Scripture alone, Faith alone, Grace alone.

Trinity Sunday 2017

  1. Trinity Sunday.17 “On Learning What Cannot Be Taught” Matt. 28:16-20

In the cartoon, you see Jesus sitting on a mountaintop and a wide-eyed disciple sitting next to Him. The caption reads “Everyone always asks what Jesus would do. No one ever asks how Jesus feels about His complicated relationship with His Father.” I would say the relationship is not complicated as much as it is complex (but you can’t expect a lot theologically from cartoons in The New Yorker now, can you?). Complications suggest problems and there are no problems in that Father-Son relationship. But complexity? Oh yeah. Plenty of that.

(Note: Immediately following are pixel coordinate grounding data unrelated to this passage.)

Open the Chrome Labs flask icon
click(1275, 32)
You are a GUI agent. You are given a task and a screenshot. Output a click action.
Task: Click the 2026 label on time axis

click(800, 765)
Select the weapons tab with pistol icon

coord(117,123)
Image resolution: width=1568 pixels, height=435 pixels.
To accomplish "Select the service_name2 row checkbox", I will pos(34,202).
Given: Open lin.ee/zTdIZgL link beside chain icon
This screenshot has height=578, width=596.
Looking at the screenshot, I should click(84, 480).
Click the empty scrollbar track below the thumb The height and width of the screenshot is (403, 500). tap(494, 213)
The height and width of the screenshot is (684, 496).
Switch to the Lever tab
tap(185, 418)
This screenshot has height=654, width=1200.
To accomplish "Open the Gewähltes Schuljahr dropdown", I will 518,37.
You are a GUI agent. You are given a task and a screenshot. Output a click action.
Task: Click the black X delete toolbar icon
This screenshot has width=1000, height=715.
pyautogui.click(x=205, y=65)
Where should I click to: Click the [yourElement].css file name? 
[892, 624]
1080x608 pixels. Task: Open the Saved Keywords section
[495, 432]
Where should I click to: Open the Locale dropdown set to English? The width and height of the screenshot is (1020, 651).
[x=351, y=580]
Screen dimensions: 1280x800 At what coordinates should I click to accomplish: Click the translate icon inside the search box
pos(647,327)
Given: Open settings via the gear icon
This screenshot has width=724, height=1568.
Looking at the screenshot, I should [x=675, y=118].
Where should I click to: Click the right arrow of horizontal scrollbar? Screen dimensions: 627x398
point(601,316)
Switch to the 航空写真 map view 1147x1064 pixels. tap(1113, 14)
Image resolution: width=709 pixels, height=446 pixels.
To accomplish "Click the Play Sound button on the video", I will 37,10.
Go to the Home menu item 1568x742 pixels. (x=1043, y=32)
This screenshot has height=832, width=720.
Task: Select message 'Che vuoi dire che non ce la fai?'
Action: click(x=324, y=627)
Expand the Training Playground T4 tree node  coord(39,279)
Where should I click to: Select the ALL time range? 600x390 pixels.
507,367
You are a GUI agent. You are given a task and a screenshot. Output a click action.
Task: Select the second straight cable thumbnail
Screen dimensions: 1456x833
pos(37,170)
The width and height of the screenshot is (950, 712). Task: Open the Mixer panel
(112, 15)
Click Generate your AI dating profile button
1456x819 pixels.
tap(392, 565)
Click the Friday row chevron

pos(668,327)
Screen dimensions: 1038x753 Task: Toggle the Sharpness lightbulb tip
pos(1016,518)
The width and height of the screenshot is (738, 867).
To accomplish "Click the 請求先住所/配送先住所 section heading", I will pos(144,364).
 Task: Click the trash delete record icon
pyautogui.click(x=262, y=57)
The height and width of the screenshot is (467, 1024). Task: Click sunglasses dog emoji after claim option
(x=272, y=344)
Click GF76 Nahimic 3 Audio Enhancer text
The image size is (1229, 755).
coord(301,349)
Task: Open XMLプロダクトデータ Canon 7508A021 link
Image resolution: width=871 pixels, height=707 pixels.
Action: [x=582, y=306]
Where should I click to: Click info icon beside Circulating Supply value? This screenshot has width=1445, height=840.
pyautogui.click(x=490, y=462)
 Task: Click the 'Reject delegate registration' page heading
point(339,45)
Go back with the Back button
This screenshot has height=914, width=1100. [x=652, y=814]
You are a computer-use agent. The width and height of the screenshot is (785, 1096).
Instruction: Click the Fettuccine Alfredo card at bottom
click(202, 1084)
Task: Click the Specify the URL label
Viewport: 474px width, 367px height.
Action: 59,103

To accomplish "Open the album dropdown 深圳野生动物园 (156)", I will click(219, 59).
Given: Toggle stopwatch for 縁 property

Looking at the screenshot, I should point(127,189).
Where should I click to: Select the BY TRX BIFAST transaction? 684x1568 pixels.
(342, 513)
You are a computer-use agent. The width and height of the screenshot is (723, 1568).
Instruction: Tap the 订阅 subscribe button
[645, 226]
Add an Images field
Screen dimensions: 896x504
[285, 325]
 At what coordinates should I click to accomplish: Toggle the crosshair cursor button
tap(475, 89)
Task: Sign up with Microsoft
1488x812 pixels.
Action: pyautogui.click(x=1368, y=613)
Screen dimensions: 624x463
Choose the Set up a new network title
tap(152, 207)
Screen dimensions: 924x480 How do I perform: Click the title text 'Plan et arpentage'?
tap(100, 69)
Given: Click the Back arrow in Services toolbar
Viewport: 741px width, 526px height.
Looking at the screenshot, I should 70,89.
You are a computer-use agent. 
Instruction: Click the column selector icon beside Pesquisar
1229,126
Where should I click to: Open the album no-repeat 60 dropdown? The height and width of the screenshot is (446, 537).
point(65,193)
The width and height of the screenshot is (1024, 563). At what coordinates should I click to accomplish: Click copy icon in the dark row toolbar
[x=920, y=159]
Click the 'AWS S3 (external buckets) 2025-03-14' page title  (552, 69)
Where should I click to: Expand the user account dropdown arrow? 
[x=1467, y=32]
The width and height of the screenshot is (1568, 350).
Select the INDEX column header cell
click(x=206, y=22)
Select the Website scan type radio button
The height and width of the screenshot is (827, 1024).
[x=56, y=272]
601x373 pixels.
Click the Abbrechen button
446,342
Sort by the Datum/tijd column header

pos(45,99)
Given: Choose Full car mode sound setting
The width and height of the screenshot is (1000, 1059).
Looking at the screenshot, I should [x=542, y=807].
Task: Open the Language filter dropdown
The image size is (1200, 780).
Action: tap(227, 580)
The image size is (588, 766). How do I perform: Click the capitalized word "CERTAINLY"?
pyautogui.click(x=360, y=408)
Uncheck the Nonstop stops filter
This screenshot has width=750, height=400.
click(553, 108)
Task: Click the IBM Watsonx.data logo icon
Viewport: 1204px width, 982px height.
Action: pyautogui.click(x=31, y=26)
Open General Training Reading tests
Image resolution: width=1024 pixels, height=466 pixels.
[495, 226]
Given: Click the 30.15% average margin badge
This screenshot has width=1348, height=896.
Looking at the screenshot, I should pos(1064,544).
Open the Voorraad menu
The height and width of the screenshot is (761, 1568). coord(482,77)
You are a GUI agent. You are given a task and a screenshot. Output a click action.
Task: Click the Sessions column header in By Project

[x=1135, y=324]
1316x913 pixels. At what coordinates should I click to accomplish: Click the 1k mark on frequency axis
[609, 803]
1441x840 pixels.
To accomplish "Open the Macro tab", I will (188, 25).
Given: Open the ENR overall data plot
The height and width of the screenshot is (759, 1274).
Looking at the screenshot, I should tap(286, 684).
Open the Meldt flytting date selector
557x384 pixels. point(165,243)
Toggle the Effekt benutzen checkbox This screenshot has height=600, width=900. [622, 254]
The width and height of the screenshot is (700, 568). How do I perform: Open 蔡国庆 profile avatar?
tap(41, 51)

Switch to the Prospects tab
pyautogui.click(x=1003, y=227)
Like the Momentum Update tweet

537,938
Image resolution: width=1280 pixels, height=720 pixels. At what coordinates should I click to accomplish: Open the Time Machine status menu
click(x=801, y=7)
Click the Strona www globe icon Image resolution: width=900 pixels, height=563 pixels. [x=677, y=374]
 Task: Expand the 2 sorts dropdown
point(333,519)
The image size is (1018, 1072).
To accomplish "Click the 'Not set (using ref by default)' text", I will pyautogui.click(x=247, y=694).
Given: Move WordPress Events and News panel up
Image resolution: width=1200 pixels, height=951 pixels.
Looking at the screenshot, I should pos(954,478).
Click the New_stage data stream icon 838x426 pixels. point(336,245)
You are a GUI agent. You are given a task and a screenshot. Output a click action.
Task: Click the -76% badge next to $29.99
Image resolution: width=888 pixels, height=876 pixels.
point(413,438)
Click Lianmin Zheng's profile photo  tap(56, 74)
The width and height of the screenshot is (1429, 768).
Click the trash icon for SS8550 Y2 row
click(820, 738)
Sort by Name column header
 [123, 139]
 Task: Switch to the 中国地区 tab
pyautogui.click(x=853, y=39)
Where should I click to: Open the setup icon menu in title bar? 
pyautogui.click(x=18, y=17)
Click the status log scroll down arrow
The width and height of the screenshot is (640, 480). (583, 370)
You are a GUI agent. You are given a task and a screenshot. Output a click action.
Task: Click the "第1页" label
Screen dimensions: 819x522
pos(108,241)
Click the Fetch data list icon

            On Trinity Sunday, one is never quite sure how exactly to proceed—except to shorten the Old Testament reading. That move, at least, seems clear, to me. You all know the creation story, I think. What does that have to with the Trinity, right? I suspect it’s to make it look like the Old Testament has a lot to say about the doctrine of the Holy Trinity, when the truth is, there’s not much there, really on that topic. The first three verses (quite fittingly) cover it. So I left it at that. You’re welcome. I’ve long suspected (and in heaven, we can surely check) that if you checked with the prophet Isaiah (who seems to have the most complete grasp of the picture of any of the OT prophets): “Hey, Isaiah: what’s up with the doctrine of the Trinity?” I believe Isaiah would say “Huh? The doctrine of the what?”

There is this confused idea of divine inspiration that’s been floating around America since the 20th century that divine inspiration means that all the biblical writers knew everything about everything. But reading the Scriptures themselves gives no such impression. St. Peter says in his first epistle that the prophets of old searched carefully what and what manner of time the Spirit of Christ was indicating when the sufferings and the glories of the Christ were shown them, and they were told only that it was to us, the future generations, they were ministering; and that even the angels in heaven long to look into the things that have been preached to us in the New Testament era. I think they got nothing more and nothing less than the startlingly clear (though admittedly, fragmentary) pictures they report—of thrones, dominions, principalities taken by a Lamb that is slain, Who, by His blood, has made us people of God, and bestowed on us a Kingdom…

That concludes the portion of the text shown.